The Tax Tribunal has declined a request by ICEA Lion Life Assurance Limited to order KRA to refund Sh296 million in taxes which was allegedly paid in error.
The five-member Tribunal chaired by Robert Mutuma faulted ICEA for filing the appeal without following the laid down dispute resolution procedure.
“The Tribunal is alive to the principle that where a specific dispute resolution mechanism is prescribed by the Constitution or a statute, parties should first resort to that mechanism before invoking the jurisdiction of the court,” he said.
The Tribunal said the only option that would have been available to ICEA in addressing the issue of refund for the tax it claims to have paid in error would have been to either seek the review or set aside the judgment entered by the tribunal in 2019 touching on the same issues.
“In light of the foregoing, the Tribunal finds the Appellant’s appeal is incompetent as it was filed without a review decision. There is therefore no appealable decision upon which the appeal is grounded and consequently the same fails,” he added.
In September 2018, KRA issued an assessment demanding Sh900 million in taxes, penalties and interest from ICEA.
The firm provides financial services and products such as insurance, pensions, investments and funds.
The assessment conducted in 2018 arose out of KRA's review of the firm's operations between January 2014 and December 2017 covering withholding tax, Pay as You Earn and Value Added Tax.
In the review, KRA discovered among other things that ICEA sold a building to the Jomo Kenyatta University of Agriculture and Technology but failed to account for VAT on the sale of the property.
But ICEA opposed the assessment and KRA subsequently amended its assessment to Sh696 million. The new assessment comprised a principal tax of Sh464 million, penalties of Sh23 million and interest of Sh209 million.
ICEA being aggrieved appealed to the Tax Tribunal on January 25, 2019, and later applied to have the matter resolved through KRA’s Alternative Dispute Resolution (ADR) mechanism.
The two signed an ADR agreement on September 30, 2019. Based on the terms of the agreement, court records indicate that ICEA proceeded to pay the agreed principal tax liability of Sh347,017,754 in five monthly installments of Sh57,836,292 each and fully settled the entire principal tax liability.
ICEA also applied for a waiver of penalties and interest arising from the assessment, amounting to Sh142,678,371.
According to the Tribunal's decision, one of the issues in the ADR forum was the VAT assessment on the sale of property by ICEA to JKUAT.
KRA asserted that VAT of Sh296 million was due and payable since the transaction did not qualify as a transfer of a business and hence was not VAT zero-rated.
It had earlier indicated that the transaction qualified as a ‘transfer of a business as a going concern hence VAT zero-rated’.
It retracted from that position after Sh296 million was 'erroneously' paid saying the transaction was subject to VAT at the standard rate of 16 per cent and the money paid was not erroneous.
KRA argued that the transfer of a commercial property attracts VAT in Kenya.
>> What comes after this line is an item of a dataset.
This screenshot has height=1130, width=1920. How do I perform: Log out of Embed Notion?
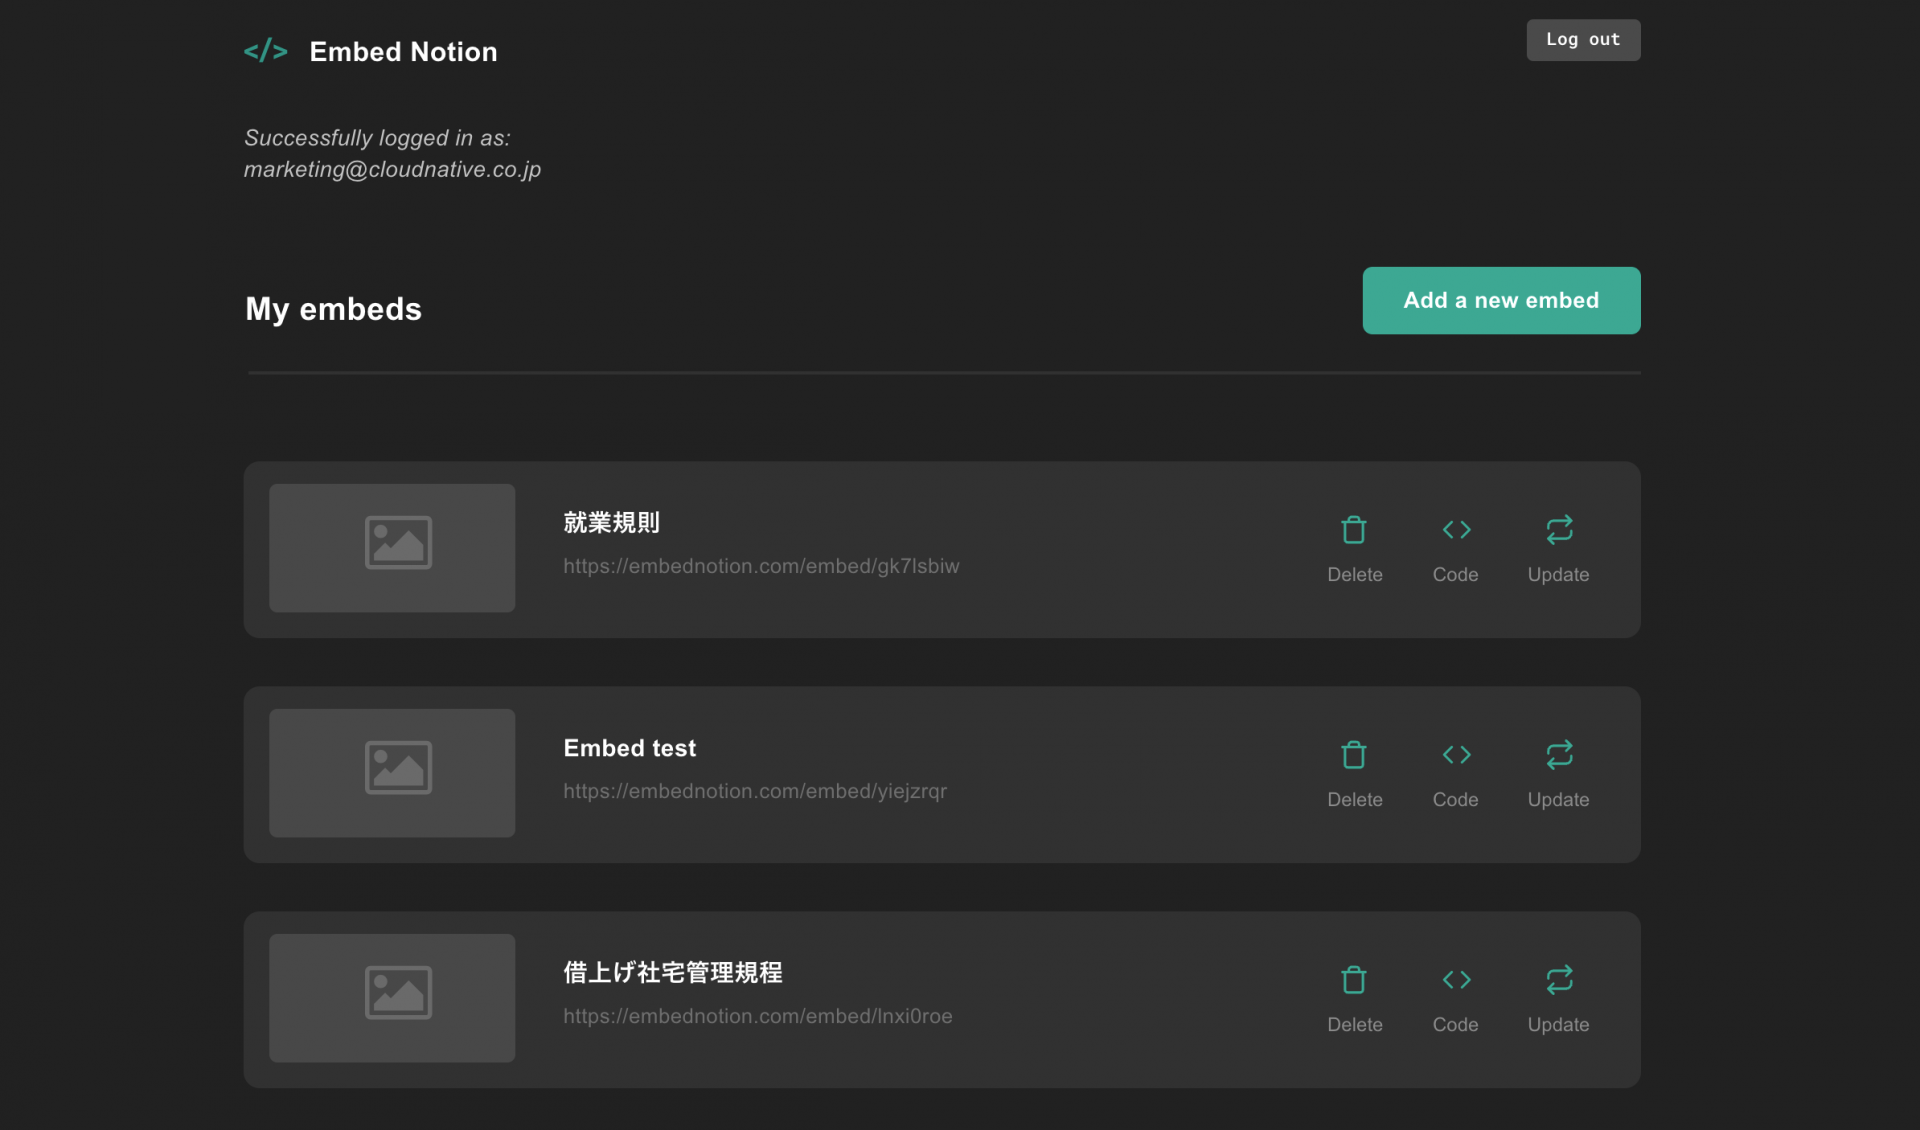[x=1583, y=40]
“The Appellant (ICEA) transferred a commercial property and as a result of the transfer, VAT of Sh296,000,000 was assessed. These are taxes that have accrued according to the law and nobody other than the national government has the power to waive and or vary the said tax,” the Tribunal's decision reads in part.
The Tribunal said it had the benefit of reviewing both the ADR agreement executed between the parties on September 30, 2019, and the Consent dated November 21, 2019.
“It is clear to the Tribunal that the issue of the VAT payable in respect of the sale of the property to JKUAT by ICEA was a subject of discussion during the foregoing ADR negotiations and formed part of the tax dispute settled by consent in 2019."
In the circumstances, the Tribunal said the issue of the VAT payable in respect of the sale of the property to JKUAT was determined with finality by the agreement executed by the parties on November 21, 2019.